この時のイルカは、本当にただそう決意していた。
「ごちそうさまでした」
「お粗末さまでした」
二人で二匹ずつ。せっせと焼いたサンマはペロリと食べ尽くされた。
内蔵は綺麗に処理したから、残りは冷蔵庫で明日まで持つだろう。
炊きすぎかと思った米と味噌汁もすっかり空になった。
「旨かったです」
とにかく無心にサンマを食べていたから気づかなかったが、いつの間にか額当ても口布も下げたカカシが素顔を晒していた。
不意に、あの夜の事が脳裏を過ってドキリとする。
体温も何も感じさせないような白い皮膚が上気して、しっとりと汗ばんだ肌が重ねられた。
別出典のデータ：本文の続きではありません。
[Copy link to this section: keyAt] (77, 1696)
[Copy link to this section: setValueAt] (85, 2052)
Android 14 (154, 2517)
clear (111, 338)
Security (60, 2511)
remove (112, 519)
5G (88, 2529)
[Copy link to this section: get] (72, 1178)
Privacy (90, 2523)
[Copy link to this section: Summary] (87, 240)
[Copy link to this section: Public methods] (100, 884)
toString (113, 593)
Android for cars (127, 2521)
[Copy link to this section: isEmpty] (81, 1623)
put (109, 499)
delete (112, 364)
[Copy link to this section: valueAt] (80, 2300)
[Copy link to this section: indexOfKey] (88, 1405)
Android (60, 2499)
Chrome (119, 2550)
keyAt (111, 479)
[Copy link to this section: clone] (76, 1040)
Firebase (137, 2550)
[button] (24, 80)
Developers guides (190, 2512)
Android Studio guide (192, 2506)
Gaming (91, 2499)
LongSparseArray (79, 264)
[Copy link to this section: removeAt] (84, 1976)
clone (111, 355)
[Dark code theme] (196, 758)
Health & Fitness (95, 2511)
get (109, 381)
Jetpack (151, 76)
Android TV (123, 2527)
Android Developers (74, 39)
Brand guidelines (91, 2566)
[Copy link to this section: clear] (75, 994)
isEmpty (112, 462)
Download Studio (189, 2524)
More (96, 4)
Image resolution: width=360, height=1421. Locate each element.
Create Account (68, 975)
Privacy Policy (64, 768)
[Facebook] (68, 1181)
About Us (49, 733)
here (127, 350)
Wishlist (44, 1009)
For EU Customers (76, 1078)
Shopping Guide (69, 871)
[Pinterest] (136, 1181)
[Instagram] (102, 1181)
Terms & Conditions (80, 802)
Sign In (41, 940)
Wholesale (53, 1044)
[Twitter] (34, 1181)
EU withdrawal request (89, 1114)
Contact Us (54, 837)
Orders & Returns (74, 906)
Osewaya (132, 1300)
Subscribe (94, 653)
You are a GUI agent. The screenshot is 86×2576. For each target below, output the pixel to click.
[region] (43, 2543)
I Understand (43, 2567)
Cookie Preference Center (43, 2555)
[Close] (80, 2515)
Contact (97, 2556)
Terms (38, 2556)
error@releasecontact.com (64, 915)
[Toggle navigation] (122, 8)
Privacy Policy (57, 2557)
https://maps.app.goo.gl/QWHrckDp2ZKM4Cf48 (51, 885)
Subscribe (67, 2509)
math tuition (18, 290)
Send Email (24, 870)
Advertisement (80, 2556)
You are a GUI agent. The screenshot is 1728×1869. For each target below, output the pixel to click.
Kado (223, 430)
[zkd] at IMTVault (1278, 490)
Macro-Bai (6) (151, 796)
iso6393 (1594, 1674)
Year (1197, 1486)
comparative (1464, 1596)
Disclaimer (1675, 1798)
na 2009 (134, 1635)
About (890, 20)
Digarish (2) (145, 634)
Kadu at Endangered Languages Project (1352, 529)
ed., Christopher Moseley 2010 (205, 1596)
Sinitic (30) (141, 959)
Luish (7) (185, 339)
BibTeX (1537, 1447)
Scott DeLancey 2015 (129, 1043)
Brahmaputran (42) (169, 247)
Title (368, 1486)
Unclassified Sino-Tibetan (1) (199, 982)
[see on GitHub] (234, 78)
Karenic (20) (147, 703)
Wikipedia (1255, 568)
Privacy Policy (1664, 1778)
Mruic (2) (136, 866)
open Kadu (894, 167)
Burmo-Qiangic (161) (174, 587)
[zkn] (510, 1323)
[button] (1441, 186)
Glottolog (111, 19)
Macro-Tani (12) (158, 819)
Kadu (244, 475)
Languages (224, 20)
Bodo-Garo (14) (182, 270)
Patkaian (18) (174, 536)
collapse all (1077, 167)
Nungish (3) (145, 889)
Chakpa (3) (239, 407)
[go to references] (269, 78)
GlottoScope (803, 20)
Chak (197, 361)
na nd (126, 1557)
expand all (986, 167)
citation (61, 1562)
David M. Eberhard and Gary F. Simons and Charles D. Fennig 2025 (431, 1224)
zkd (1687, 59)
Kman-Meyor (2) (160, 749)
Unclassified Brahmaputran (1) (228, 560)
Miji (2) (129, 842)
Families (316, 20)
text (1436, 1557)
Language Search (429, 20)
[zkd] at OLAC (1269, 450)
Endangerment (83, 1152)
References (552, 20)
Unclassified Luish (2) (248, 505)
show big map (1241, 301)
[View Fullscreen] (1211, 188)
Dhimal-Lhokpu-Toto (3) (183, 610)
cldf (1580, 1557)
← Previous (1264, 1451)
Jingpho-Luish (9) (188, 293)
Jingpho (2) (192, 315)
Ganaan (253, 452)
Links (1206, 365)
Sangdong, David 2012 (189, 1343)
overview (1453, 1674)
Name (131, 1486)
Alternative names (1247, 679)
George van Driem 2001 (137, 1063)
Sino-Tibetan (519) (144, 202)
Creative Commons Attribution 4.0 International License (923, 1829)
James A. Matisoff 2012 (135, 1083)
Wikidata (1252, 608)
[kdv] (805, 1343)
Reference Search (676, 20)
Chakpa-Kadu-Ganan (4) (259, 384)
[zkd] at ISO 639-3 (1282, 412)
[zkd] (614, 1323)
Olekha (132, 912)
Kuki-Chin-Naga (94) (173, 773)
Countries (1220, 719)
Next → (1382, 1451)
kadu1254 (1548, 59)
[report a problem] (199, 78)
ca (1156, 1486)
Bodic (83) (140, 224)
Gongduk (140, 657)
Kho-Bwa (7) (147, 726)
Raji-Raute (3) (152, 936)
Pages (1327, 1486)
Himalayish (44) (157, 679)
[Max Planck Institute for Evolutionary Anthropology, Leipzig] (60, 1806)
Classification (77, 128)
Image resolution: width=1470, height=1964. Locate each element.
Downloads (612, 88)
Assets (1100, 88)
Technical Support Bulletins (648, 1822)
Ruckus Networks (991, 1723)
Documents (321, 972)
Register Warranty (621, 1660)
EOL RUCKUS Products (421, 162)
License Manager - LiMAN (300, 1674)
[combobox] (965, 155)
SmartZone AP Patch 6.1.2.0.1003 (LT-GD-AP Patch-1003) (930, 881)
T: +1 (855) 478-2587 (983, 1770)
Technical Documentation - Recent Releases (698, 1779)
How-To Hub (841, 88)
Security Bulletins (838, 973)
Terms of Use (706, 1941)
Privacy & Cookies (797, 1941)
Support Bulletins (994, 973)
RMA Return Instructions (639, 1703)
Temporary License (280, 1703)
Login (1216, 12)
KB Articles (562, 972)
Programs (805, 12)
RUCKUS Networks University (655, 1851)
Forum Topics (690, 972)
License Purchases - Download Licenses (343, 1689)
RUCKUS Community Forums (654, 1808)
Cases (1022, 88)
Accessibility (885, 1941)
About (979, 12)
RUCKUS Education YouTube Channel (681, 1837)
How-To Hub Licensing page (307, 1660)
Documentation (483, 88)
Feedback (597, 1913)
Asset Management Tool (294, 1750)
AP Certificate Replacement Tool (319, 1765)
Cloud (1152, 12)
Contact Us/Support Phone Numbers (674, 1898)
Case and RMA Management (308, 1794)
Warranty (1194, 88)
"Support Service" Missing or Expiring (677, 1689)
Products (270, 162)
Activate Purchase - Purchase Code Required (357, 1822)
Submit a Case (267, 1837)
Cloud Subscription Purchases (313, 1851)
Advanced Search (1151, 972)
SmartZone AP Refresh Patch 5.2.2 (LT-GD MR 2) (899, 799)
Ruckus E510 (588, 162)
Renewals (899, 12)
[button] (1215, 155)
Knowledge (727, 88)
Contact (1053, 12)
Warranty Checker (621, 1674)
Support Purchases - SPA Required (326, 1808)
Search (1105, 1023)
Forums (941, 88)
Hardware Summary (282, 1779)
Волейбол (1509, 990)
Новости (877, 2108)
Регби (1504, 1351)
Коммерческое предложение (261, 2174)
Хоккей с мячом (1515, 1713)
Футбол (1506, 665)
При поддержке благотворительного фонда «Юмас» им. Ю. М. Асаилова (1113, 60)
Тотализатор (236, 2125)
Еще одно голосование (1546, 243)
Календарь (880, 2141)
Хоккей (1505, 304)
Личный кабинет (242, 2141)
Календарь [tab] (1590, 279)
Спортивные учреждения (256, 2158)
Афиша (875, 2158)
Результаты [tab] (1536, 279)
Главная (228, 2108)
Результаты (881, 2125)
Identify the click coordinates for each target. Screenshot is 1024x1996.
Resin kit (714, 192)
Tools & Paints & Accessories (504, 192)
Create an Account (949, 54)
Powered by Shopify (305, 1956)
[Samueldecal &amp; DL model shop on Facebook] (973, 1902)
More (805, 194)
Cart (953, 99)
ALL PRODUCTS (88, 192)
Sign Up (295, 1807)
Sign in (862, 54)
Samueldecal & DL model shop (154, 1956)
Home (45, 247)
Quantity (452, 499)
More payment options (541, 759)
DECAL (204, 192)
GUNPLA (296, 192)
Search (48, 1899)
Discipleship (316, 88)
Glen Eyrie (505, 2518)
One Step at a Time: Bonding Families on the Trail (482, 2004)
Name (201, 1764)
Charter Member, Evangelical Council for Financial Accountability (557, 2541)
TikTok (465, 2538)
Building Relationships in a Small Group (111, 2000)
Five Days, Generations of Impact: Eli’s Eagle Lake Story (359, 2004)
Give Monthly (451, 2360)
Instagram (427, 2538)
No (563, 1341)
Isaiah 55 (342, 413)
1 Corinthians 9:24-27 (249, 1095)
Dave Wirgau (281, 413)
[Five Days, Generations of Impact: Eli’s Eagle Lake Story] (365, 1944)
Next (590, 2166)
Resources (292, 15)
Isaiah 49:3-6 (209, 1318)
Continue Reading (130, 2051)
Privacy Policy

今はただ、薄く微笑みの形をつくる唇と、あの夜キスしたのだ。
同性なのに。
人工呼吸なんてもんじゃなく、思いっきり性的な感じで。
女とするのと大差ない柔らかさを思い出し、ギュッと唇を噛んだ。
どうしよう、何かがおかしい。
今日はアルコールなんて呑んでない。
それなのに。
「・・・あんたねぇ」
「えーーー?」
苦笑するカカシの目元も、何故だか赤らんでいる様な気がした。
「なんて眼で見るんですか」
そう言われて初めて、自分が食い入るように見つめていることに気がついた。
カカシの素顔から眼が離せなくて、激しく動揺する。
「あ、の・・俺に何かしたでしょう」
「何かってナニ?」
「それは・・・げ、幻術とか・・・」
「・・・写輪眼は閉じてるけど?」
トントンと左眼を叩く。
確かに閉じてる。
だけど、でも・・・。
「・・・・・」
フラフラと誘蛾灯に誘われた虫のように手をのばした。
白い頬に触れて、左側を走る裂傷を指先で優しく撫ぜる。
腰を浮かせれば、引き寄せるように自然とカカシの腕の中に抱き寄せられた。
今はまだ、冷たい氷のような上忍の顔。
あの夜。
腰が切なく疼くような顔して、俺の手の中でイッたくせに。